There are so many records out there, especially in house and techno. For me, it’s the most interesting because every collection tells a different story you can distinctly see how the people were, how they developed. I try to talk a lot to the people selling me those collections to be able to understand how the scene was like. Most of these people are between 40 or 50, I am trying to gather more and more insights about what was happening during the 90’s and how the changes happened.

– How do you see the future Record Loft’s developments?

This subject is closely connected with the people we try to integrate to our team. I am not interested to be a classic record shop. We try to build good relationships with the local promoters to push their things and to be updated..We want to take part of the cultural development of the scene and to feed the different actors of the scene with music. There is so much music released, that people don’t know about. They focus on the few Kaoz Kerri Chandler records or the Jeff Mills and Robert Hood releases, but there was so much interesting music released at this period that if we can open the mind of the people about it, I am happy with it. I think it’s nice to push young and old dj’s to escape these big names and to get them out of their comfort zone, to not play only hits.

We plan on buying a dubplate machine, which could allow us to release music in low quantities that could allow avoiding the classic path of music release, which is pretty long. You would not have to wait half a year to release music. It would be almost instantly released from one day to another. It’s just about doing things faster.

– In the end, this would be on the Internet, and it will obey to the market and speculation’s laws of Discogs…

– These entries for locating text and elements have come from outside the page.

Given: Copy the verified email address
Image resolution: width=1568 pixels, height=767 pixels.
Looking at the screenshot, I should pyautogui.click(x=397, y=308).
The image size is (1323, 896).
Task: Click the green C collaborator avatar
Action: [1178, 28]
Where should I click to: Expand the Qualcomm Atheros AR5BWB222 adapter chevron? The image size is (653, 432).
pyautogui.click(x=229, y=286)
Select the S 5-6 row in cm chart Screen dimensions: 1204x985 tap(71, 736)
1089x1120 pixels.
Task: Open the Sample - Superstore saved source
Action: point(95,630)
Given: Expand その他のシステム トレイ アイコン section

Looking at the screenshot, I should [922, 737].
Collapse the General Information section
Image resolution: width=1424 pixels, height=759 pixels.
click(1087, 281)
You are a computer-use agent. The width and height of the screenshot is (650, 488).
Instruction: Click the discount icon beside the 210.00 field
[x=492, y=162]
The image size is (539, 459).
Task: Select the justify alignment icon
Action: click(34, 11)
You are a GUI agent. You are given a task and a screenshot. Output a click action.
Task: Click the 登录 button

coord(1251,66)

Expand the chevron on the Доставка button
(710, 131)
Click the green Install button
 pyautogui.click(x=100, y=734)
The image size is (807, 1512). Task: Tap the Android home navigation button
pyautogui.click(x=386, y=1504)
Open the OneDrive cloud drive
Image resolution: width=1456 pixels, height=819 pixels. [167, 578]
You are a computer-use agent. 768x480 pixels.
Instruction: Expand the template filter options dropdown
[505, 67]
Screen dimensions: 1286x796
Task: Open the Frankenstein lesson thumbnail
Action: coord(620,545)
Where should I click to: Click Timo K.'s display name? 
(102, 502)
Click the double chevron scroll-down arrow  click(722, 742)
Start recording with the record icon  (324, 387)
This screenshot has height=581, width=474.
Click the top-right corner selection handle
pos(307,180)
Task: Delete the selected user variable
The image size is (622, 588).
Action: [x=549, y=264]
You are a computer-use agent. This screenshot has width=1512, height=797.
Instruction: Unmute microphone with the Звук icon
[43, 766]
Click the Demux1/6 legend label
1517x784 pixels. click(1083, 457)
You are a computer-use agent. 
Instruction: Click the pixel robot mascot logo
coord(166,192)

First of all, we still have to make it happen, it’s such a technical thing, it requires specific skills to use this machine and to master the production process. I need to find the right person before to develop that myself. I am thinking to produce runs of 45 to 50 copies of something. Then it would be unlimited runs if somebody asks we would go in the back of the shop and press it and to get it right here in order to lower speculation’s risks. I totally see the problem of little pressings; it won’t be good for the artist and anybody wanting the records. We can’t do a “Breaking Bad” business like they were doing with their 24/7 Crystal Meth. If the demand gets crazy then we could imagine something else. If it grows too much then we should imagine another system I am not closed to anything. I am ideologist but not reactionary. I imagine this as a platform for people to be creative and productive. I don’t know, but I see it with a lot of people as Soren (René Audiard) who’s working there. They are motivated and talented. They produce so many things, and it takes them so long to be released. For the producers, every record has a lifespan, and you have to let it go. You’re pregnant but sooner or later you have to give birth otherwise every little track you make is hurting you because it’s there in your bowels. Every release makes the artist more confident and motivates the artist to work more. The whole idea should gravitate around what happens to the artists and not about what happens on Discogs. I am more scared about finding high quality music every week to push out music than to the Discogs perverse price effects.

– The last word?

Strange world that we are living in. We are experiencing the same thing with records than with digital productions. Vst’s were invented few years ago but in the end we are always going back to old and traditional analog process, I think and hope we will see it with other stuff as well.